§ **What is being asked**
Pick up the commentary on society's fear of real change after its final sentence and carry it forward in the same voice.

§ **Given passage**

........

Why is our society so afraid of real change, so afraid of looking at itself honestly and making the necessary changes to those areas of civic and social life that have been holding us back?

Why does our country appear continually stuck or mired in psycho-social and religious problems of one kind or another, with very little hope of extricating itself from this weighty morass? Why is there so much anger, violence and labour unrest? Why is there such an alarming rise in child and spouse abuse and abandonment? Are all of these social and moral problems interrelated? Do economic conditions, politics, education and religion contribute to the proliferation of these problems in some way? If so, how, and can anything be done to reverse these trends, and how? Do we really want to improve our lot, or do we not have the moral courage, vision and know-how?

For many years some of us have been strongly advocating fundamental changes in our governmental and public service systems so that the above-mentioned problems could be more efficiently and compassionately addressed. In an effort to placate and silence the voices of change however, the protectors and beneficiaries of the status quo would make a stir here and there, making meaningless and superficial changes; but sooner or later everything would revert to the old comfort zone of lethargy and surliness.

Down through the years, this insidious monster of a system has done an outstanding job of systematically destroying the voices of change through intimidation, marginalization and banishment into the doldrums of retirement, sometimes "in the best interest of the service." Those whose voices could not so easily be intimidated into silence would simply have their contracts discontinued, even though they were well equipped to get the job done.

Why is our society so afraid of real change, so afraid of looking at itself honestly and making the necessary changes to those areas of civic and social life that have been holding us back? How much longer are we going to continue digging to get out of our socio-economic and spiritual hole? Rest assured we won't get out by continuing to marginalize and destroy advocates of change; nor will it get any better if we take the biblical fatalist approach that says these are the last days.

........

§ **Raw records**
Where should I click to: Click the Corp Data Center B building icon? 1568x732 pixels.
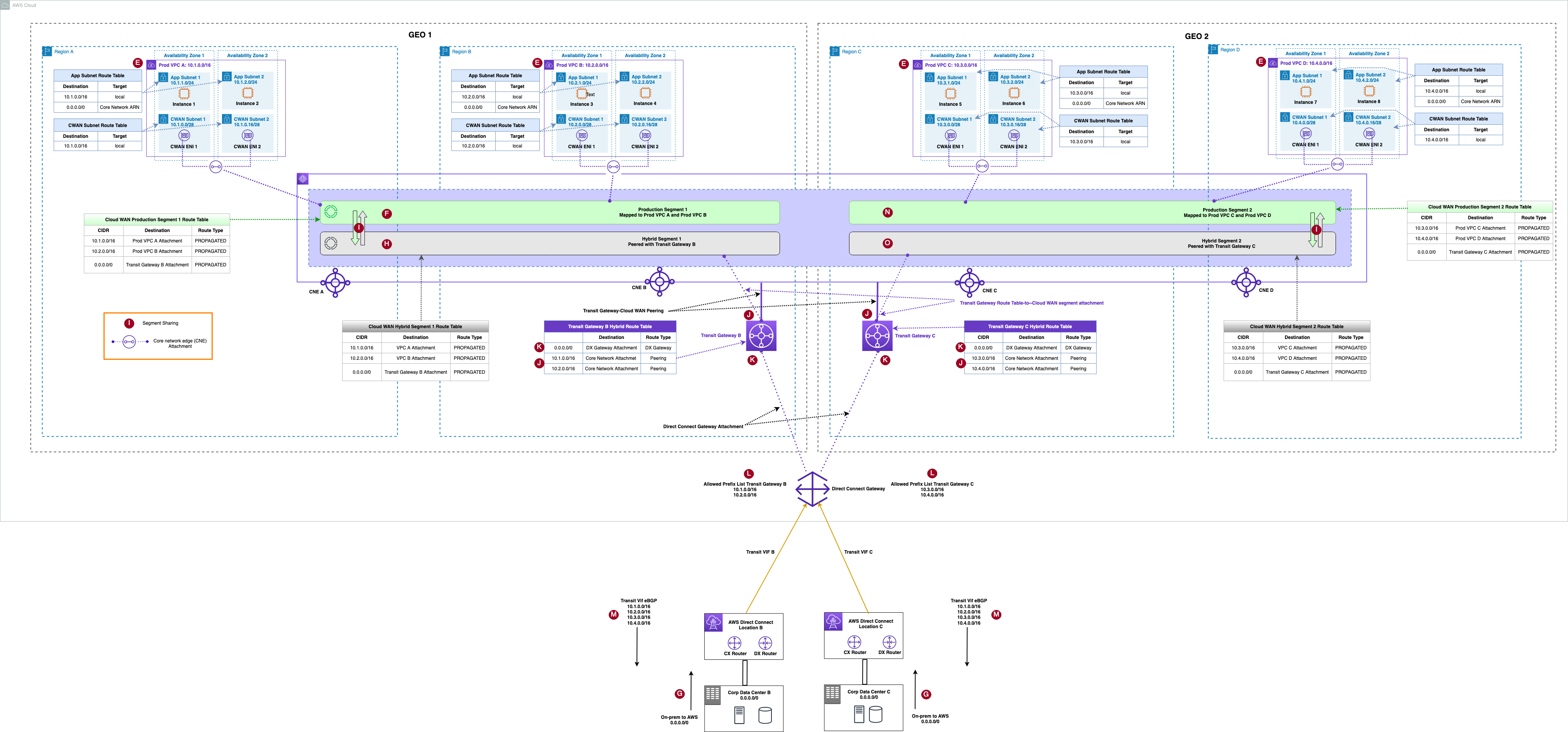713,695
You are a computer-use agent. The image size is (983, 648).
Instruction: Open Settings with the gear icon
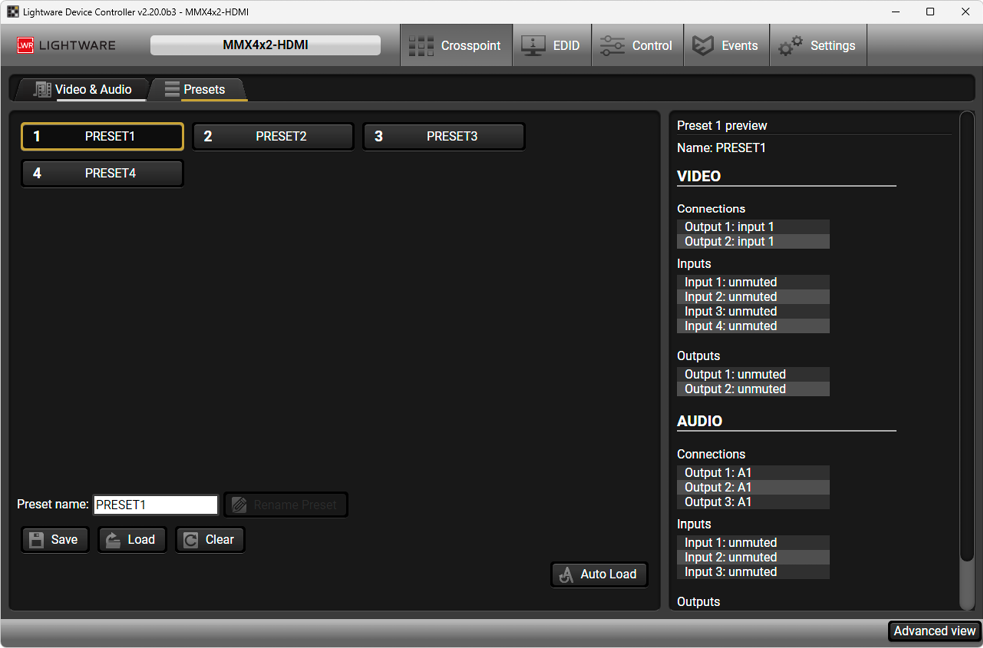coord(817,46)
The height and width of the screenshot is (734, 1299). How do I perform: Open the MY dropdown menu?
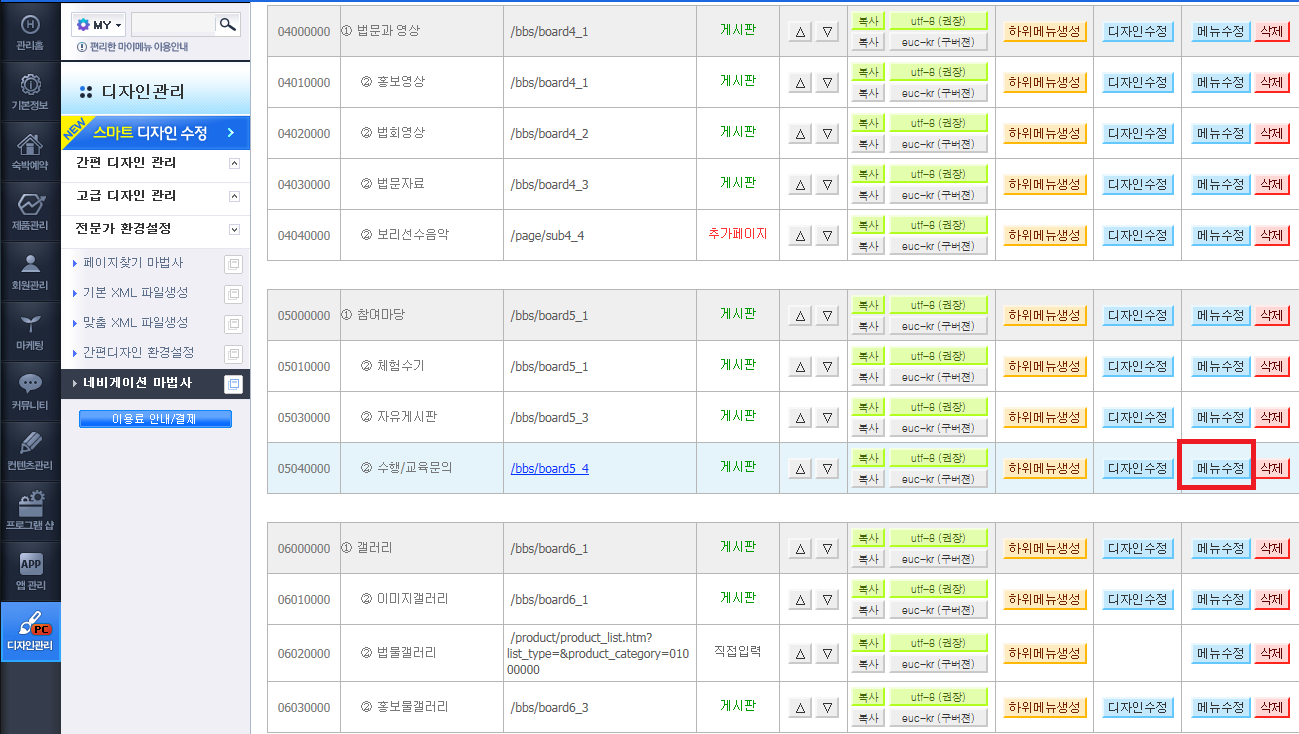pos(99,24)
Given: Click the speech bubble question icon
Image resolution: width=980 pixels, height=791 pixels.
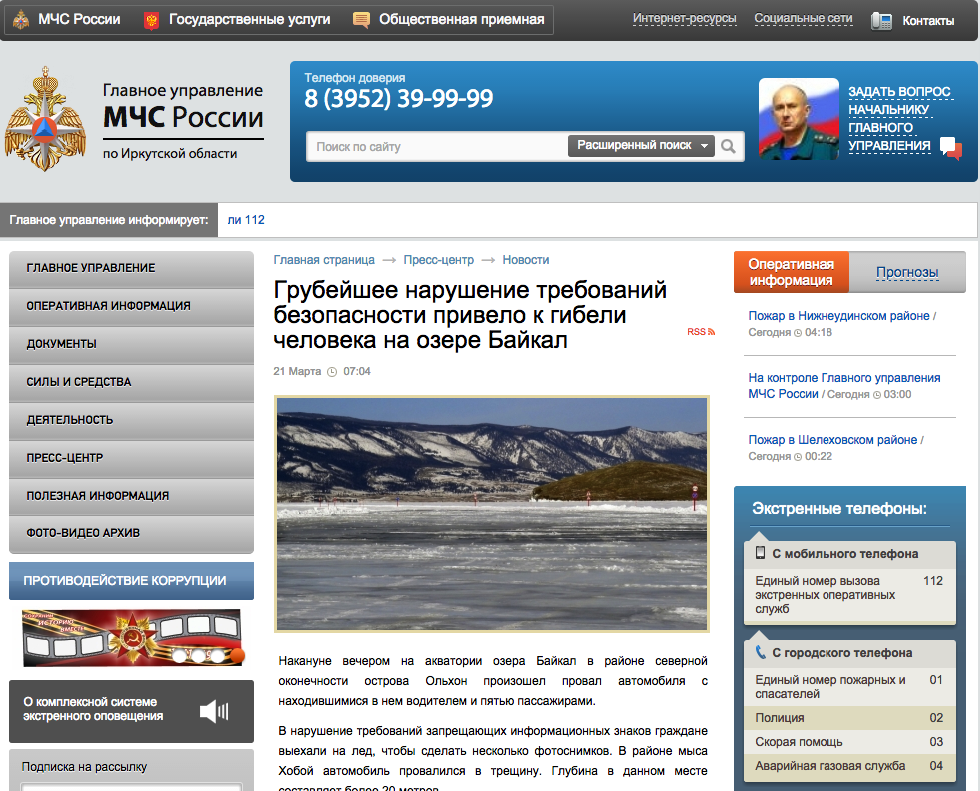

........

§ **Result of the task**
We have been given the talents to solve our problems; but we don't use them. We would much rather complain and blame others. It's the sissies coming to our shores who are causing the problems. It's the rap music from U.S.A., or Bob Marley's reggae from Jamaica, or the effects of MTV and BET; or it's America and its movies glorifying sex and violence.

Granted we are a small nation that has little or no effect on world trends in fashion, music and the like, but are we so weak and pliable that we have to suck up like a sponge, all the negatives or downsides of every culture to which we are exposed? If this is the case, then those forces that are supposed to form and entrench our values are failing to do a good job.

The time has come to move past complaining and blaming and begin to look at our society as honestly as we can, and ask what kind of society do we want to build. Then we should courageously put our shoulder to the wheel and start planning for the orderly development of that society, guided by the universal principle of respect for everyone at all times. Again we say a good start would be the United Nations Declaration on Human Rights, which is a very hard pill to swallow for a people immersed in the philosophy of tit for tat or an eye for an eye.

Not very long ago we laid a great human being, Mr. Lou Adderley, to rest. From the highest halls of Parliament and the church, the virtues of this simple and very likeable and respected man were extolled. Our country, it was said, would be a much better place if more of our people would emulate his life, but did we really mean what we said?

Where meaningful reform of a cultural system is concerned, there is always pain in such a sacrificial effort. Ask Nelson Mandela, Martin Luther King Jr. and other such "profiles in courage." It is hardly likely that we will see such heroes as those mentioned above, rising up from the common ranks, because the political and social yoke upon our people is not as heavy. It is more likely that the catalyst for change will have to come from the political or religious ranks, but who among them is willing to be the sacrificial lamb.

The latest casualty to be such a catalyst was the Hon. Hubert Ingraham. It cost him and his party an election. Caution and conservativism are now the watchwords; and so meaningful change is hardly likely. We can therefore look for more and more complaining and finger pointing, with occasional Junkanoo festivities to ease the pain. Contrary to Shakespeare's Hamlet the fault might just be in ourselves and not in our stars.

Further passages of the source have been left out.